- [AUSGEWÄHLTER AUSZUG]:
Letztendlich können Menstruierende lernen, mit ihrem Zyklus zu arbeiten. Der menstruelle Zyklus besteht schließlich nicht nur aus lästigen Symptomen, sondern aus vielen Phasen, deren Potenzial man mit einer zyklischen Lebensweise ausschöpfen kann. So führt das „Östrogenhoch“ rund um den Eisprung zum Beispiel dazu, dass sich Menstruierende besonders aktiv und energiegeladen fühlen.
Wie Arbeitgeber*innen profitieren
Arbeitgeber*innen sind darum bemüht, qualifizierte Arbeitskräfte zu gewinnen, wertvolle Mitarbeiter*innen zu halten und eine hohe Produktivität sicherzustellen. Um diese Ziele zu erreichen, ist es wichtig, ein angenehmes Arbeitsumfeld für alle Mitarbeiter*innen zu schaffen. Daher kommt die Ermöglichung von flexibleren Arbeitsbedingungen für Menstruierende auch den Arbeitgeber*innen zugute:
Die Bedürfnisse von Menstruierenden anzuerkennen, und damit bessere Arbeitsbedingungen zu schaffen, kann dabei helfen, qualifizierte Mitarbeiter zu gewinnen. Das ist vor allem in Zeiten des Fachkräftemangels wichtig, da Arbeitssuchende sogenannte „workplace benefits“ in ihre Entscheidungen einbeziehen.
Mitarbeiter*innen, die von flexibleren Arbeitsbedingungen profitieren, können an das Unternehmen gebunden werden. Die Suche nach neuen Arbeitskräften und die Einlernphase führen zu enormen Kosten für jedes Unternehmen. Deshalb liegt es im Interesse der Unternehmen, Mitarbeiter*innen langfristig zu beschäftigen und Krankheitsausfälle zu vermeiden.
Produktivitätsverluste (aufgrund von Menstruationsbeschwerden) werden minimiert. Zwar mag es angemessen erscheinen, die Fehlzeiten von Mitarbeiter*innen möglichst gering zu halten, jedoch kann es damit zu einem erhöhten Präsentismus kommen. Wenn Menstruierenden erlaubt wird, ihre bevorzugte Arbeitsweise zu wählen, wird dies zu einer höheren Produktivität führen. Darüber hinaus setzt dies ein Zeichen von Vertrauen, was nicht zuletzt mit einem höheren Engagement und einer höheren Motivation belohnt wird.

Wie die Gesellschaft profitiert
Menstruierenden die Möglichkeit zu geben, ihre Produktivität zu steigern, käme zuletzt auch der Gesellschaft zugute, da dies ihren Beitrag zum Wirtschaftswachstum des Landes erhöht.

- [ERFASSTE DATEN]:
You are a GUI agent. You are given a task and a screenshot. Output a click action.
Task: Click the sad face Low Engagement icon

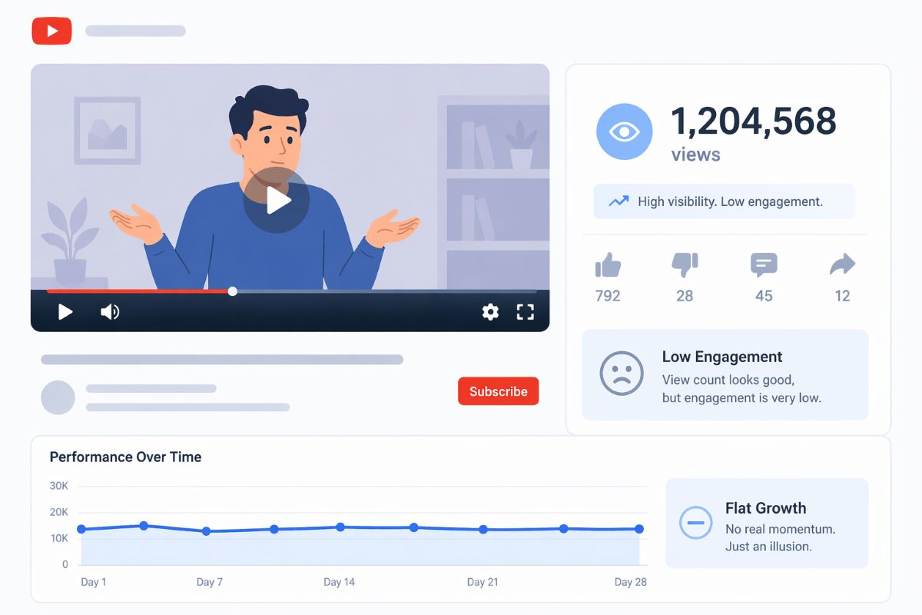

- [ARBEITSAUFTRAG A]: Gib bitte den Abschnitt aus dem Auszug wortgetreu wieder, beginnend bei „Wie Arbeitgeber*innen profitieren“ und endend bei „ihre Entscheidungen einbeziehen.“.
- [ARBEITSAUFTRAG B]: Nenne alle Ziele, um die Arbeitgeber*innen laut dem Auszug bemüht sind.
- [ARBEITSAUFTRAG C]: Wozu führt dem Auszug zufolge das „Östrogenhoch“ rund um den Eisprung?

- [ANTWORT A]:
Wie Arbeitgeber*innen profitieren
Arbeitgeber*innen sind darum bemüht, qualifizierte Arbeitskräfte zu gewinnen, wertvolle Mitarbeiter*innen zu halten und eine hohe Produktivität sicherzustellen. Um diese Ziele zu erreichen, ist es wichtig, ein angenehmes Arbeitsumfeld für alle Mitarbeiter*innen zu schaffen. Daher kommt die Ermöglichung von flexibleren Arbeitsbedingungen für Menstruierende auch den Arbeitgeber*innen zugute:
Die Bedürfnisse von Menstruierenden anzuerkennen, und damit bessere Arbeitsbedingungen zu schaffen, kann dabei helfen, qualifizierte Mitarbeiter zu gewinnen. Das ist vor allem in Zeiten des Fachkräftemangels wichtig, da Arbeitssuchende sogenannte „workplace benefits“ in ihre Entscheidungen einbeziehen.

- [ANTWORT B]:
- qualifizierte Arbeitskräfte gewinnen
- wertvolle Mitarbeiter*innen halten
- eine hohe Produktivität sicherstellen

- [ANTWORT C]: Es führt dazu, dass sich Menstruierende besonders aktiv und energiegeladen fühlen.